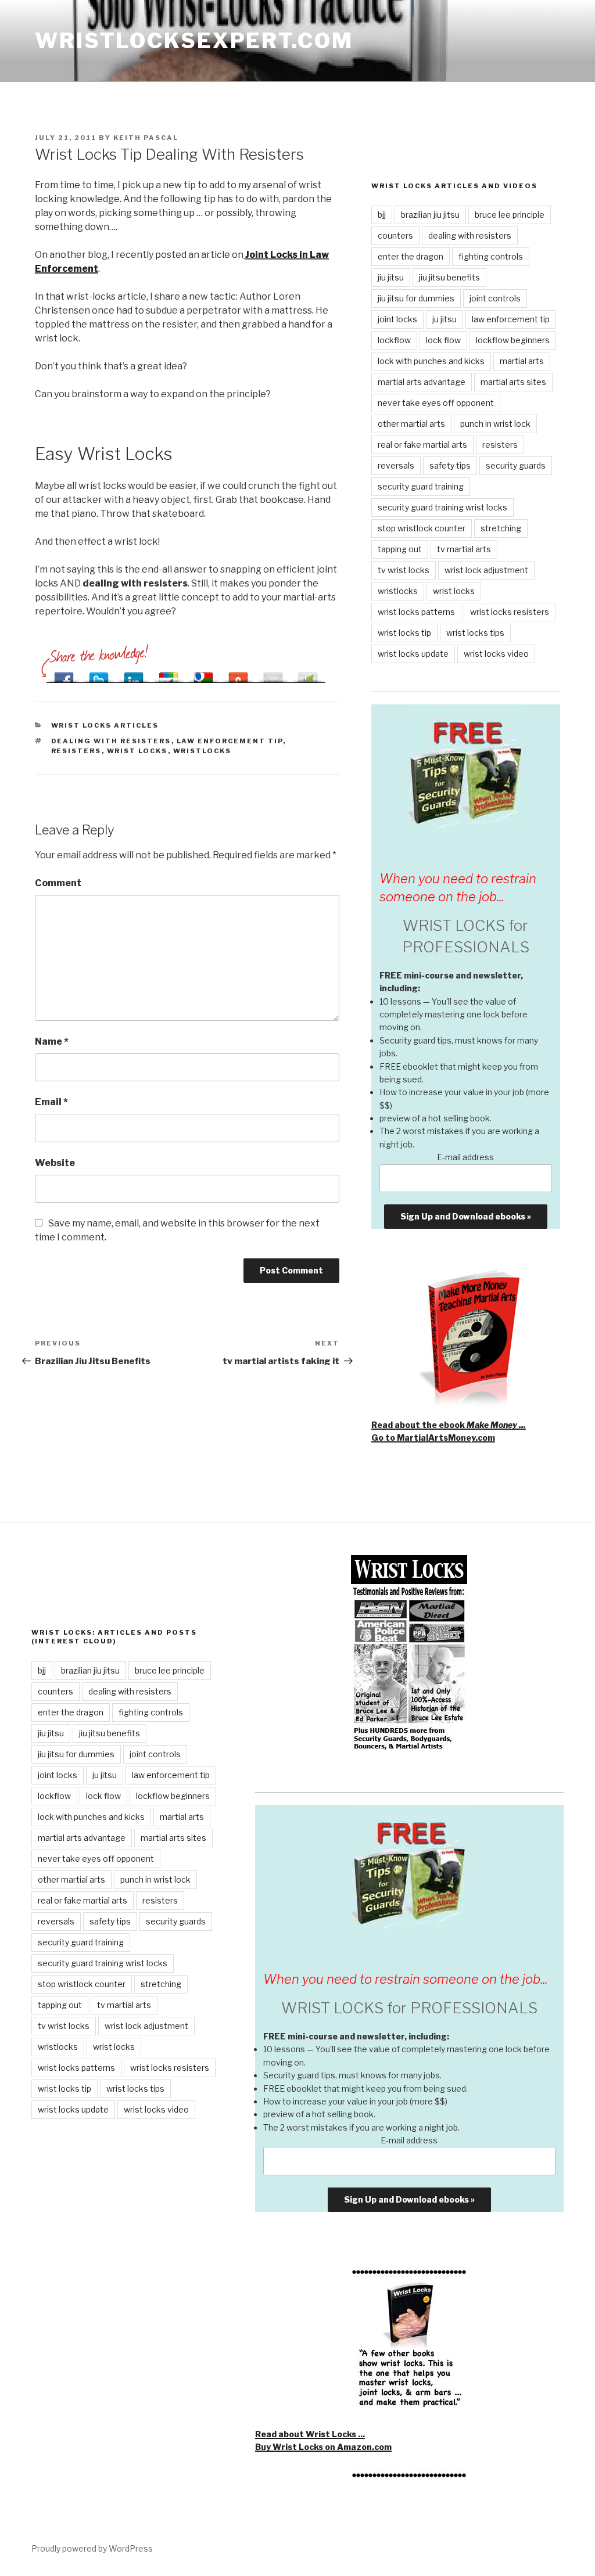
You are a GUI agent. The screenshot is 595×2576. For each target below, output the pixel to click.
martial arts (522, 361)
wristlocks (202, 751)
================================
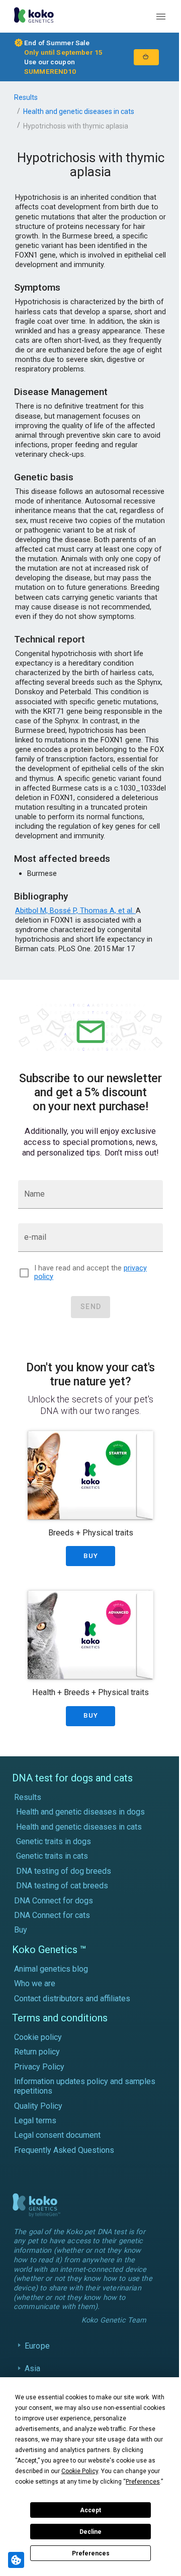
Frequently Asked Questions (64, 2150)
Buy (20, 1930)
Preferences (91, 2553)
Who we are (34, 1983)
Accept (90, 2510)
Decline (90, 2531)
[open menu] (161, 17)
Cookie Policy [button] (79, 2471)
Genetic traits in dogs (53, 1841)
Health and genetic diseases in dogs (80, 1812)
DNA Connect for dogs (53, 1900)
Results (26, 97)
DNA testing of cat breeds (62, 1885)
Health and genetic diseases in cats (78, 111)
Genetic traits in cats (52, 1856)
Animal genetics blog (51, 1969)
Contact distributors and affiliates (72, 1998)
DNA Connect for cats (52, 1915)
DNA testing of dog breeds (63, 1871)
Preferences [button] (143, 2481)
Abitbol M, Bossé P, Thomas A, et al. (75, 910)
================================
PROBLEM REQUIREMENTS.
Given the records above, return exactly the lines starting at the line containing "Decline (90, 2531)" and ending at the line containing "Contact distributors and", including both.

WRITTEN ANSWER.
Decline (90, 2531)
[open menu] (161, 17)
Cookie Policy [button] (79, 2471)
Genetic traits in dogs (53, 1841)
Health and genetic diseases in dogs (80, 1812)
DNA Connect for dogs (53, 1900)
Results (26, 97)
DNA testing of cat breeds (62, 1885)
Health and genetic diseases in cats (78, 111)
Genetic traits in cats (52, 1856)
Animal genetics blog (51, 1969)
Contact distributors and affiliates (72, 1998)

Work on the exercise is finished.